═════ EXTRACT PROVIDED
Why? An e-reader doesn’t smell right or feel right and has no substance.  Reading an ebook is just like reading a technical pdf (and I had quite enough of them in my last job, thank you very much). It’s utilitarian. It has no soul. And I can’t take it into the bath.

Picking up the Kindle is nothing like walking into my library and seeing the rows of old friends on the shelves, each one of which instantly evokes a fragment of the story, or the holiday where I first read it, or the birthday for which it was a present. An e-reader to me is a tool, and as unromantic as a screwdriver.

We all need screwdrivers sometimes, but we don’t keep them on display like the best china. We bring them out when we need them, then put them away again. And so it will be with my Kindle, I think.

I’ve just finished reading my first ebook, and if the author wasn’t a friend I would feel no compunction whatsoever about deleting it from the device. Yet every paper book I’ve ever bought remains on the shelves in the library – even the ones I didn’t really enjoy that much – and anyone who tries to get me to part with any of them is liable to get hurt.

Oh, come on. Which of these two would you rather pick up?

 

4 Comments

  1. Bob

    My Kindle has been joining me in the bath for over two years Ellie, and it’s fine. In a whole lifetime of reading in the bath I think I’ve dropped a book in just the once. Given the number of baths I’ve had, it’s a risk I’m prepared to take.

    The pragmatist in me loves my Kindle and since I spend over two hours a day on a bus getting to and from the office, I wouldn’t be without it.

    The romantic in me still loves the feel and smell of a book.
══════════
EXERCISE PROMPT: Carry on the piece comparing e-readers with paper books, picking up right after its final line. The listing that comes next is separate material and not part of the piece on e-readers and paper books.
═════ DATA
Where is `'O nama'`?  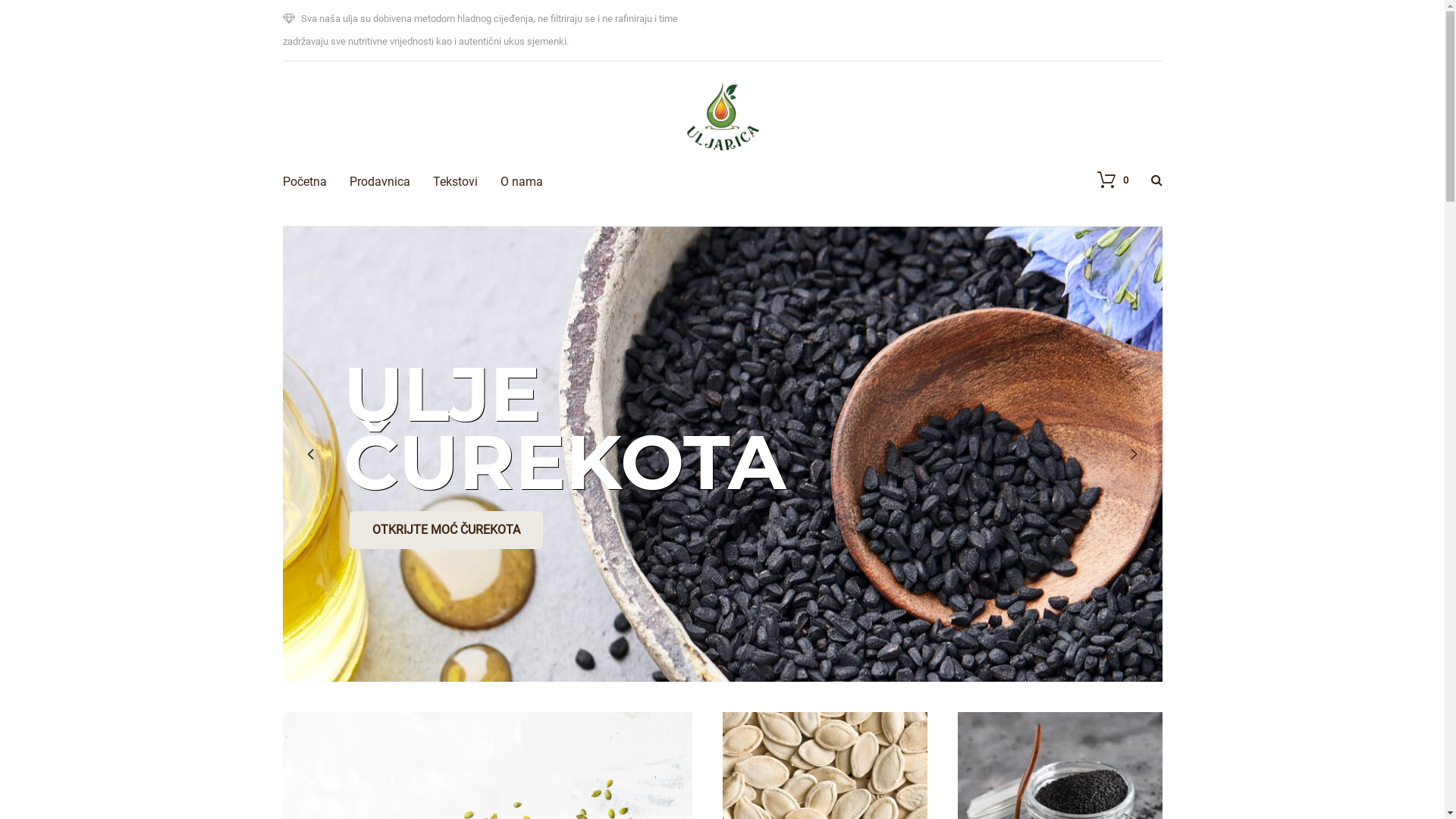 'O nama' is located at coordinates (500, 158).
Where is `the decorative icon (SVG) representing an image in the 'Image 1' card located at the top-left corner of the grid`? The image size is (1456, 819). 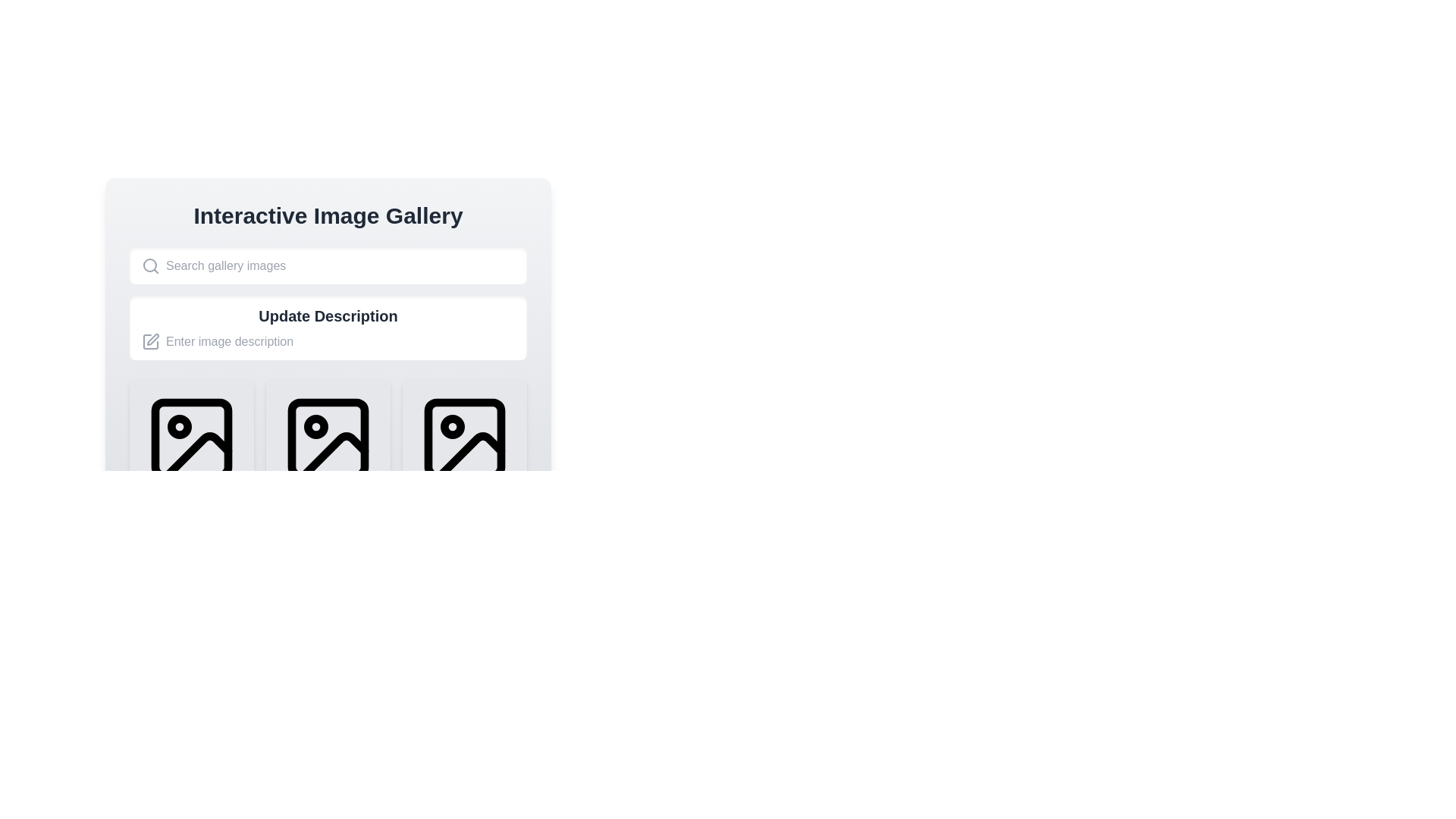
the decorative icon (SVG) representing an image in the 'Image 1' card located at the top-left corner of the grid is located at coordinates (191, 438).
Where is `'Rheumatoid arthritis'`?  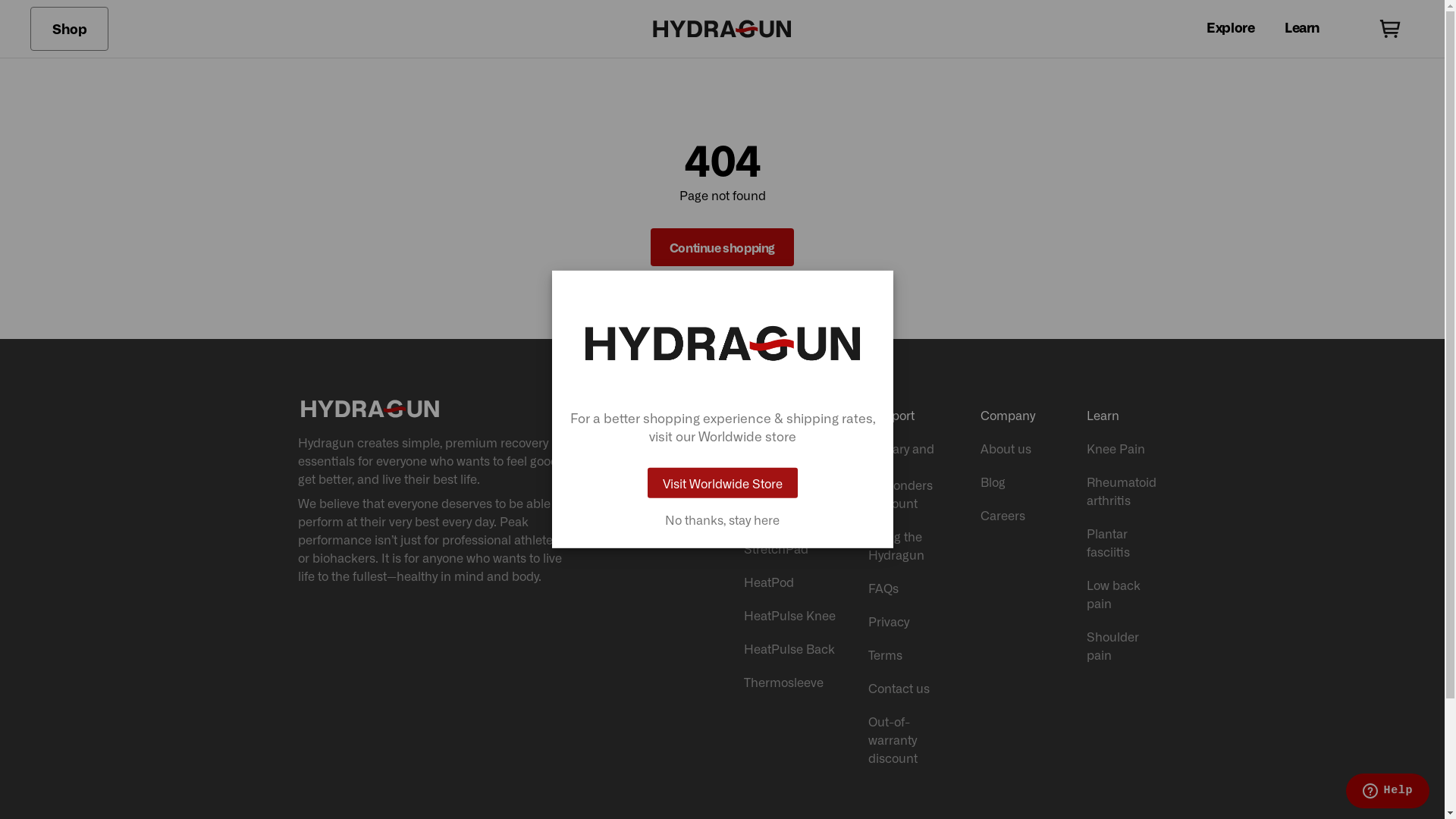
'Rheumatoid arthritis' is located at coordinates (1124, 491).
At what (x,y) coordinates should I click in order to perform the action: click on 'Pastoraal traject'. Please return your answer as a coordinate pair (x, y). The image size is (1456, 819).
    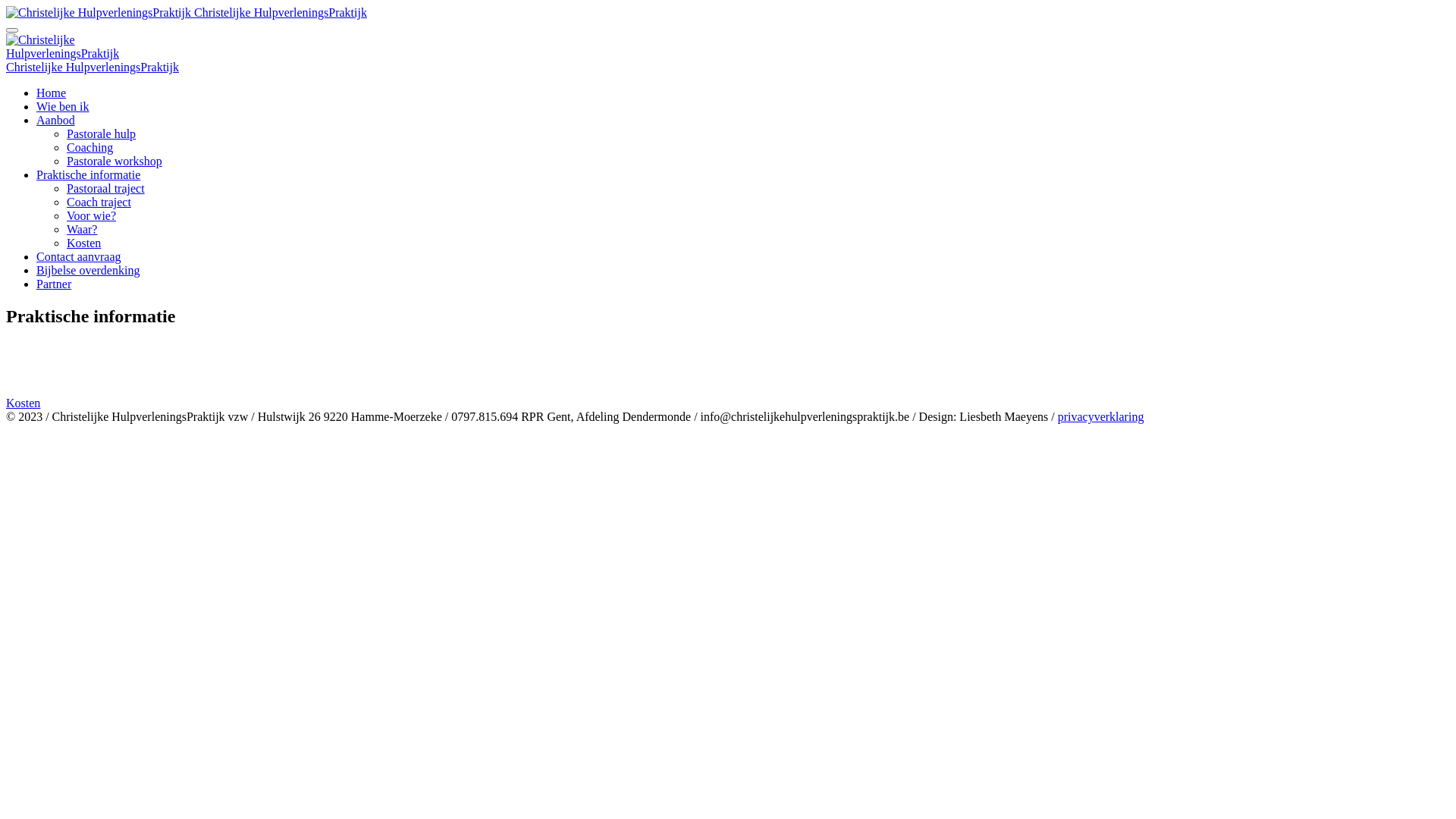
══════════
FINAL RESULT:
    What many people in the whole ebook debate seem to forget though, is that the most important thing is what’s in the book: a great story, beautifully written is what it’s really all about.

    BTW: Don’t try to read any kind of reference book on a Kindle, it just doesn’t work. Sequential text only.

  2. fred limberg

    Ellie,

    Here’s a trick for you to use with your new shiny. Convert something you want to read, which can include passages of your work you’re trying to get a feel for, things friends send you, whatever…..Make it a PDF file…jink it up to 22 in size and make the font ARIAL…

    it will read on your kindie almost perfectly

    no MOBI needed…

    you’re welcome!

    fred

  3. Sam Adamson

    No contest! It’s the papery one on the right for me. If my iPod hadn’t come with an e-book reader I doubt very much whether I’d have ever bothered with one. That said, I also have a bit of an issue with Kindle. The Kindle for PC program allows me to add free e-books in Kindle format to it, but the iPod app will only sync those Kindle books I’ve bought from Amazon, both of them.

  4. Gary Cowell

    This. I’ve got all the technology going, and the Kindle 3 is a very impressive bit of kit. My problems with it are manifest though.

    It doesn’t feel, smell or handle like a book. The refresh annoys me, my reading speed if I’m reading easy SciFi can be such that eBook readers spend a lot of time refreshing and that flash still gets on my nerves. That’s one collection of issues.

    The next collection of issues is, I haven’t found anything on Kindle store I want to read. The last three books I’ve looked for haven’t been on there. Some others have been on Kindle store but the eBook price has been higher than the hardback, which isn’t so good.

    Thirdly, I have grave misgivings over Amazon’s Book Burning policy. Witness the issue with Amazon deleting paid-for copies of 1984 from peoples Kindles. An issue which they promised they wouldn’t repeat… And then they did.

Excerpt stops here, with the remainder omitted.